Exactly the lines starting at the line containing "The image size is (891, 484)." and ending at the line containing "Click the red annotation badge numbered 2" are to be written out from the listing below, both included.
#### Records provided
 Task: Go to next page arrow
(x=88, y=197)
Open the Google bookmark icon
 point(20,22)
########
#### Records provided
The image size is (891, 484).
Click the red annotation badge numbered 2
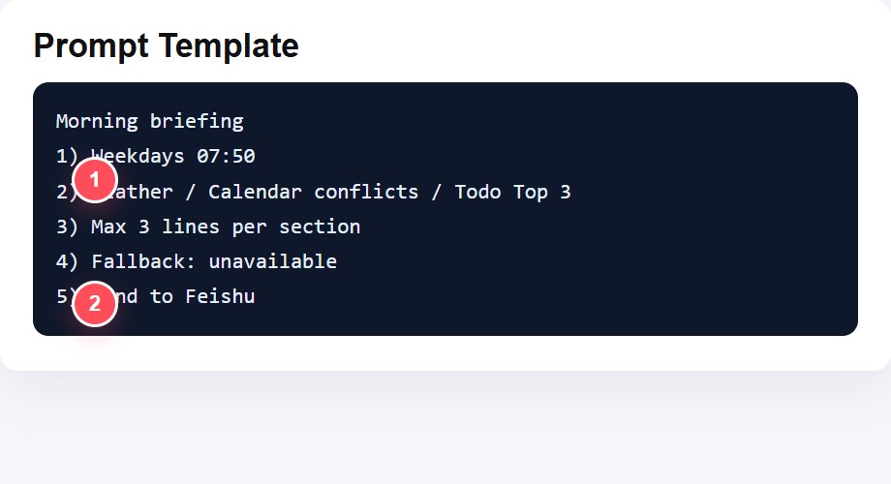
########
- Solution to this exercise -
The image size is (891, 484).
Click the red annotation badge numbered 2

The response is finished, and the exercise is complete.